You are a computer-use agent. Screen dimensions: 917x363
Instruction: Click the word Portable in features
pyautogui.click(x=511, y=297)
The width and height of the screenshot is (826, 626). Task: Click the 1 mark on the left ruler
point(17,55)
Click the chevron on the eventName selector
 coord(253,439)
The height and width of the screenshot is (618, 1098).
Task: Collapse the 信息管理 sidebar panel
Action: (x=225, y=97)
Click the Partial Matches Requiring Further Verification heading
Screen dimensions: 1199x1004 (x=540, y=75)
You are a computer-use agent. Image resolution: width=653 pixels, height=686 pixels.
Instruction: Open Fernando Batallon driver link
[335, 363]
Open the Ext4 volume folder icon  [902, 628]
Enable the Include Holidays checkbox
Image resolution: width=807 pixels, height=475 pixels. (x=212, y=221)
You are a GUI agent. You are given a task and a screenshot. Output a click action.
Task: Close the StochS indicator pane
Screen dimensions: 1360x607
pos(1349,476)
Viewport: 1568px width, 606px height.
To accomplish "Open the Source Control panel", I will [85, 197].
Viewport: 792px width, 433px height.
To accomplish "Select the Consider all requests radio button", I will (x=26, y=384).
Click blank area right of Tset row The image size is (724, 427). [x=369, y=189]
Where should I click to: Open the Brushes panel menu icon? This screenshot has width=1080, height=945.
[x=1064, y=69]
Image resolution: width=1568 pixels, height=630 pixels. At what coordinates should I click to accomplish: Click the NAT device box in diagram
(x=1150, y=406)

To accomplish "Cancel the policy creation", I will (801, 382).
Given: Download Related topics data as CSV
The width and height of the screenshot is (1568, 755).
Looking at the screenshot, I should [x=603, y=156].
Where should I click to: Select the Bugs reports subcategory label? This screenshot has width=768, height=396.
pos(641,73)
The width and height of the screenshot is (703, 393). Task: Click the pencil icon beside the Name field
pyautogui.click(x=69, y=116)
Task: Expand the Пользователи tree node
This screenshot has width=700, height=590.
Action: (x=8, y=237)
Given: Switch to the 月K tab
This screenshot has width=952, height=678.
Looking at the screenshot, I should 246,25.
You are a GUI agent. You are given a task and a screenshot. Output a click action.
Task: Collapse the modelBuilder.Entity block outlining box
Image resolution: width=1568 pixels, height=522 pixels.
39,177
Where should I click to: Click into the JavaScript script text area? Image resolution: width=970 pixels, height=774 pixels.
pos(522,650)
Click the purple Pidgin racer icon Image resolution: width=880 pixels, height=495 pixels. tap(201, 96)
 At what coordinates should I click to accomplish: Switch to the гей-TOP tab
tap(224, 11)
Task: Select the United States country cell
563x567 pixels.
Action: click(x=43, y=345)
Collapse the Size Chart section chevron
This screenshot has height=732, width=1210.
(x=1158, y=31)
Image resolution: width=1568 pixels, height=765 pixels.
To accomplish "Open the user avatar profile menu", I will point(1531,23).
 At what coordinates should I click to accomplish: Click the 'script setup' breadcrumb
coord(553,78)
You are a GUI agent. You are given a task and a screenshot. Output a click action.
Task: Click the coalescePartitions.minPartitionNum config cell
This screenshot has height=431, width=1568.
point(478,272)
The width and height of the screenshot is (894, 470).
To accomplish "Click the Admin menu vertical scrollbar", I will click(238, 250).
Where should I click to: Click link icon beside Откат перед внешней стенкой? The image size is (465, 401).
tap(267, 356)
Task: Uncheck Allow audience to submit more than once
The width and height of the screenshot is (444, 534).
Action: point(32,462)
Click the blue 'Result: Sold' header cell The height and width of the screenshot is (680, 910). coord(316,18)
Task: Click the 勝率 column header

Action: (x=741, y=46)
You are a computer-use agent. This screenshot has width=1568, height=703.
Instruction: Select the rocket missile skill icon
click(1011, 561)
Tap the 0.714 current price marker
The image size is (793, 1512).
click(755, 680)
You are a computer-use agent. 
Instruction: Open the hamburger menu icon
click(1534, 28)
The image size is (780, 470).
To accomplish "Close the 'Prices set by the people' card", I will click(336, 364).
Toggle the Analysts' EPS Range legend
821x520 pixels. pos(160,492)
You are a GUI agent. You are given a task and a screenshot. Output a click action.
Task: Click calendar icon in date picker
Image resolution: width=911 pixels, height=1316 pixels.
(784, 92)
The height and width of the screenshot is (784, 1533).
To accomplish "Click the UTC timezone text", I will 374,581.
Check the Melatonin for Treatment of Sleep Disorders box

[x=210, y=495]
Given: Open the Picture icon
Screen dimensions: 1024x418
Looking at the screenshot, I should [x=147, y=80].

Task details: Would you copy, word for word, only the lines from the start of the listing to the one that contains "Open the Ext4", both included?

Exercise response:
You are a computer-use agent. Screen dimensions: 917x363
Instruction: Click the word Portable in features
pyautogui.click(x=511, y=297)
The width and height of the screenshot is (826, 626). Task: Click the 1 mark on the left ruler
point(17,55)
Click the chevron on the eventName selector
 coord(253,439)
The height and width of the screenshot is (618, 1098).
Task: Collapse the 信息管理 sidebar panel
Action: (x=225, y=97)
Click the Partial Matches Requiring Further Verification heading
Screen dimensions: 1199x1004 (x=540, y=75)
You are a computer-use agent. Image resolution: width=653 pixels, height=686 pixels.
Instruction: Open Fernando Batallon driver link
[335, 363]
Open the Ext4 volume folder icon  [902, 628]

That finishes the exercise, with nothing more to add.